• What you have to do: In the data below, starting at the line that contains "You are a GUI" and ending at the end of the data, replace every instance of "screenshot" with "screen image" and reproduce those lines with no other change. Omit the pictures from your answer.

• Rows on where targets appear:
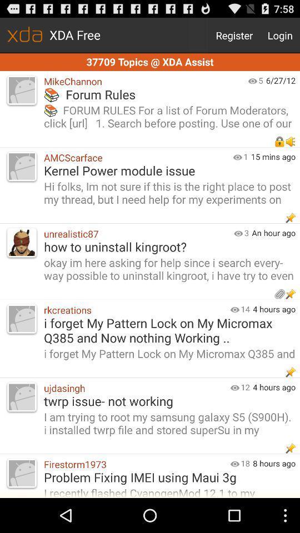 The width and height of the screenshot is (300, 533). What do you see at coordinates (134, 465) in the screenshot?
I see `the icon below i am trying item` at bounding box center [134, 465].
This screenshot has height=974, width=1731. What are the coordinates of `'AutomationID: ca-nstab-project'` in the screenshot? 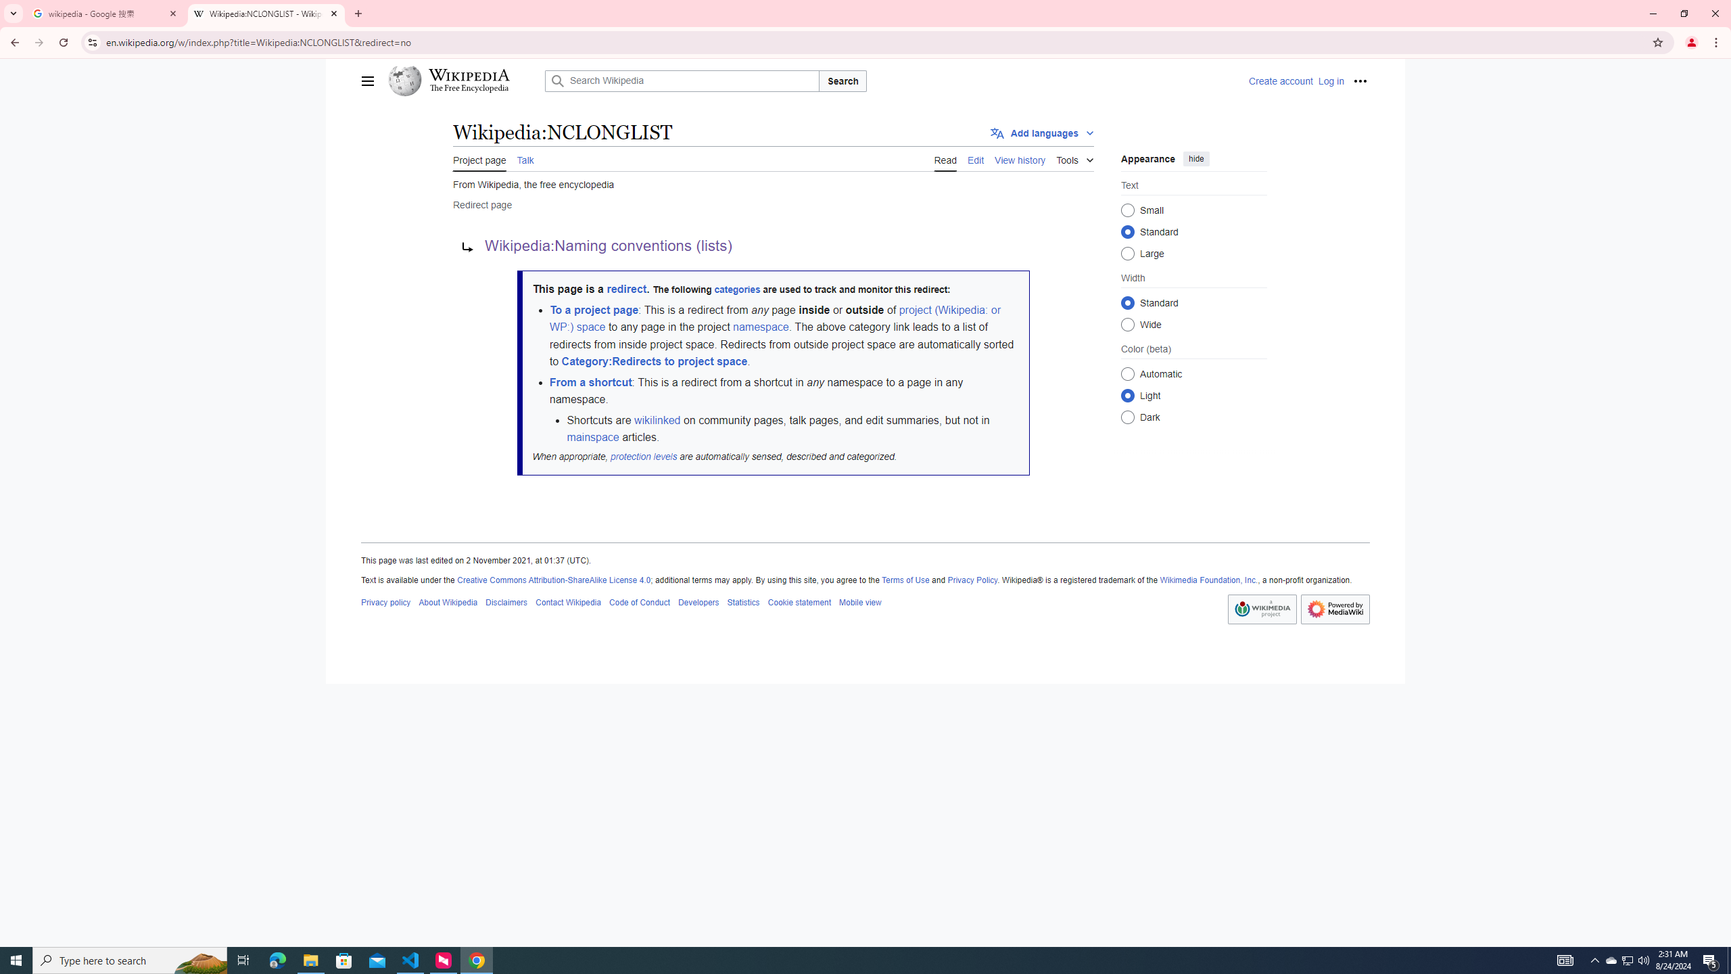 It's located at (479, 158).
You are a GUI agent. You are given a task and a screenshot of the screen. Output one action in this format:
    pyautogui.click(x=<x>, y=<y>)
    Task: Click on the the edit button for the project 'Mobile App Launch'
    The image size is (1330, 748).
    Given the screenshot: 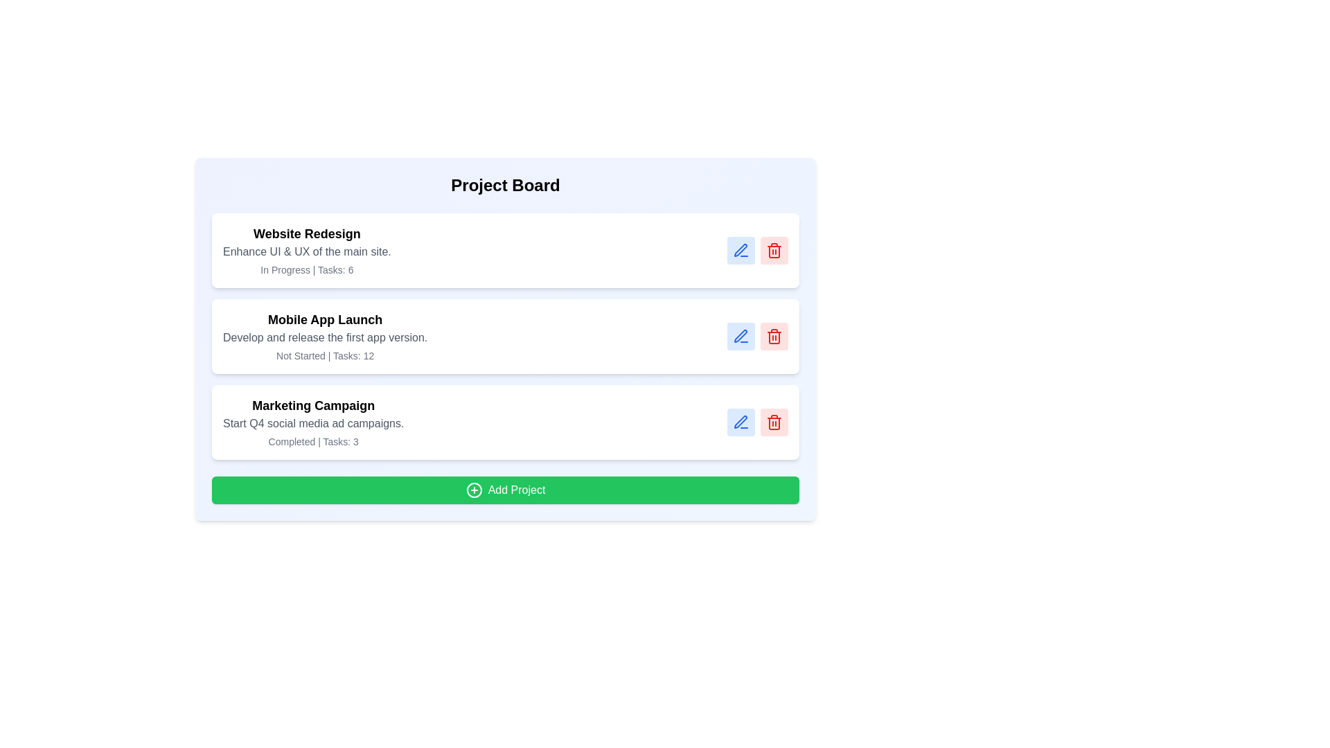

• Answer:
You are a GUI agent. You are given a task and a screen image of the screen. Output one action in this format:
    pyautogui.click(x=<x>, y=<y>)
    Task: Click on the the edit button for the project 'Mobile App Launch'
    The image size is (1330, 748).
    Given the screen image: 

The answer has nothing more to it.